Fresh gains in Monday trading mean that Britain’s blue-chip index is up 12% since the start of January, with current levels above 7,500 points being the highest since the sunny days of early August.
Not meaning to sound the (Christmas) party pooper but I’d advise investors not to get too giddy. There are several reasons why the Footsie could find itself backsliding in 2020, so be careful out there!
Trade tensions
The FTSE 100’s end-of-year ascent has been (largely) down to hopes that Presidents Trump and Xi will draw a line under recent trade tensions that have rocked global growth. US-Chinese trade issues have plagued industry for almost 18 months now. So news that lawmakers were on the verge of signing off a ‘phase one’ deal has given rise to hopes of supercharging global investment once more to get growth moving again.

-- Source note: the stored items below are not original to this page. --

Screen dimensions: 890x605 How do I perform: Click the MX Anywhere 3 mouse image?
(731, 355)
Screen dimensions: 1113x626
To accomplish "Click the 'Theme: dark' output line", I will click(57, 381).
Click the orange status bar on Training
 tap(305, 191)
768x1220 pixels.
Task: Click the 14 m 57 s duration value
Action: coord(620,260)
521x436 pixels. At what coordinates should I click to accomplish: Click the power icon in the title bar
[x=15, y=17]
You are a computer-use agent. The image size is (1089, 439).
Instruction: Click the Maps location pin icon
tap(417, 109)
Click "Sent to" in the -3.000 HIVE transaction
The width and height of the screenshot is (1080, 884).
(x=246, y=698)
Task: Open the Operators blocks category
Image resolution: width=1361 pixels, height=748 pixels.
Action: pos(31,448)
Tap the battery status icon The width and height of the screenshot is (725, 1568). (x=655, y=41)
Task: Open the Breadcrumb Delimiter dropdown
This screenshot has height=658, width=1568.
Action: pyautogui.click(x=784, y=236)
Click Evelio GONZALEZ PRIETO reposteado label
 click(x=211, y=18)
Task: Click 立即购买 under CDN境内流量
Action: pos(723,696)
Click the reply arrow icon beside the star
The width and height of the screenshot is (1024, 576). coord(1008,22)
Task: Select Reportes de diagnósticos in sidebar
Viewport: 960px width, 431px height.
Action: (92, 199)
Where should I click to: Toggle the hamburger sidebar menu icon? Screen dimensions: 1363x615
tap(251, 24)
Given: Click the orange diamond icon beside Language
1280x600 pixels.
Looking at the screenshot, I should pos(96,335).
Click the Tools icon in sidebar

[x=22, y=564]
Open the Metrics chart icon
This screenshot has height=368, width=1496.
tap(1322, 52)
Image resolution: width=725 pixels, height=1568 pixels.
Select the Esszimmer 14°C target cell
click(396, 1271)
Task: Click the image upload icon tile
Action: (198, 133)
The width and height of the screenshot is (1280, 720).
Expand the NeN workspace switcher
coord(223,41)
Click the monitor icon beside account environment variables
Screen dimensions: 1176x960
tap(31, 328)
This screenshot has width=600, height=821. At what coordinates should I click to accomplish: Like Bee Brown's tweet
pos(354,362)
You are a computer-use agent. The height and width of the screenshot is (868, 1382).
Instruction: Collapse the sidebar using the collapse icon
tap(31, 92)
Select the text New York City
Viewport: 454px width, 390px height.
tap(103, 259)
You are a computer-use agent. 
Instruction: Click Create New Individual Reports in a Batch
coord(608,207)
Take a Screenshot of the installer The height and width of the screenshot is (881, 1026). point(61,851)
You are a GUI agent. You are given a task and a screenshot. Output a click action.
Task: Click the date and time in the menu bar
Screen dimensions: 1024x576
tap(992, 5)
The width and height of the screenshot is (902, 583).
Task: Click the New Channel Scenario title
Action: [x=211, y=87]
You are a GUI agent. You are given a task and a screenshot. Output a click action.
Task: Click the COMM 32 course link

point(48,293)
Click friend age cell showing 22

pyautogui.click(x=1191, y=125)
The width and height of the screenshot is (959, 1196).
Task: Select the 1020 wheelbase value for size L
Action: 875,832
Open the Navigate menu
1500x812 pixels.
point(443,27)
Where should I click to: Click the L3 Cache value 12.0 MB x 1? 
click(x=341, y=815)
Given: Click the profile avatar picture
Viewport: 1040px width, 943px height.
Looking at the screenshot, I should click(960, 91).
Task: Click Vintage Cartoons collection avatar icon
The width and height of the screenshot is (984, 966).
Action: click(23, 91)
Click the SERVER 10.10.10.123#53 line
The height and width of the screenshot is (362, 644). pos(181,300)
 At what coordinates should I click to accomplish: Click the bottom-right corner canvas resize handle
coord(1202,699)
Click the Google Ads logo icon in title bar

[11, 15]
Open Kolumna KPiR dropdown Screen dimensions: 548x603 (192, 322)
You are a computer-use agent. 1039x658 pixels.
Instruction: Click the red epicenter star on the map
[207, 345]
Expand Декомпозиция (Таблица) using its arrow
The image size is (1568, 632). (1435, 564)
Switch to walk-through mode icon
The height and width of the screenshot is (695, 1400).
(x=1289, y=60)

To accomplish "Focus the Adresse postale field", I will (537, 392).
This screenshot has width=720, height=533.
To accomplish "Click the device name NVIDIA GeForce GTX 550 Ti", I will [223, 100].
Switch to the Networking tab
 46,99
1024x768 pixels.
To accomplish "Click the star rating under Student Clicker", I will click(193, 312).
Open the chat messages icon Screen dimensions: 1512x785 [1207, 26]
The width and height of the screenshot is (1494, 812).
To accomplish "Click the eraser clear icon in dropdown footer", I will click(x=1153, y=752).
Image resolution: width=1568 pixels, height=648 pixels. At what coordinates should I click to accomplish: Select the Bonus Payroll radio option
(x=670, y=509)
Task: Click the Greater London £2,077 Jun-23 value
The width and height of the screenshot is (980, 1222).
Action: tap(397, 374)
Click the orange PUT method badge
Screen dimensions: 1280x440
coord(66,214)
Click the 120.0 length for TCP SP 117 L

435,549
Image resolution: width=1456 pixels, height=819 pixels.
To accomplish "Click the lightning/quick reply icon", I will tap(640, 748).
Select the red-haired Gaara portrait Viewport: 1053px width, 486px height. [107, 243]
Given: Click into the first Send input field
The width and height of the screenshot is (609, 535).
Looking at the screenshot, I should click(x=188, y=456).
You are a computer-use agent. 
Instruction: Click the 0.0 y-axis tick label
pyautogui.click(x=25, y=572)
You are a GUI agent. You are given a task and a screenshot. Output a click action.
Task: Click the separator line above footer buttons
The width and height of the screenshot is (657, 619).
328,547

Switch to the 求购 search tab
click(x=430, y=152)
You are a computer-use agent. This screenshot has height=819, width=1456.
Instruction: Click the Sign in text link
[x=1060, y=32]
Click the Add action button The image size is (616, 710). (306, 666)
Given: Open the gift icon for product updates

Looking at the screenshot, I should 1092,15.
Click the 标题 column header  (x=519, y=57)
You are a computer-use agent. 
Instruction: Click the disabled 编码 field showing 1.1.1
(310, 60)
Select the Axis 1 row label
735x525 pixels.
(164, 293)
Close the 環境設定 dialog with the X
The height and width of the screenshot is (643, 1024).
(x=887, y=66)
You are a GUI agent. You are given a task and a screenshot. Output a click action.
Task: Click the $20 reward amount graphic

This is the closest point that North American and Asian trade negotiators have reached since mid-2018, but it’s critical to remember that this phase of negotiations still hasn’t been officially signed off. The exact nature of those critical “structural reforms and other changes” that China has pledged to make to its economic and trade regime remain elusive and there’s still plenty of scope for a gigantic spanner to be thrown in the works. What’s more, the terms of the accord may have been agreed but the legal wording still has to be finalised.
Pound pressure
Footsie investors also need to be on their guard against a possible surge in the value of the pound in 2020. Any rise in sterling provides a headwind for those companies that report in foreign currencies, of which there are a great many on the UK’s premier share index.
The British currency galloped following the Conservatives’ victory at last week’s general election, their thumping majority paving the way for Prime Minister Johnson’s EU withdrawal agreement to be signed off next month. Fortunately, those hopes over trade talks have helped to mask the impact of the sailing pound.
As I’ve explained before, the possibility of an economically-damaging no-deal Brexit remains alive for the end of 2020. That’s the date by which a trade deal between UK and European Union lawmakers has to be reached, or at least that’s according to those in London. But the scale of the work that needs to be undertaken, and with less than a year to be completed, would suggest otherwise.
I wouldn’t be surprised to see that deadline being kicked into the long grass soon into the new government’s tenure, however, something which could give sterling an extra bounce. Johnson is no stranger to postponing supposedly-concrete deadlines, after all — see the previous Brexit deadline of October 2019 for evidence of this — and he now has the numbers in the Commons to do just as he likes.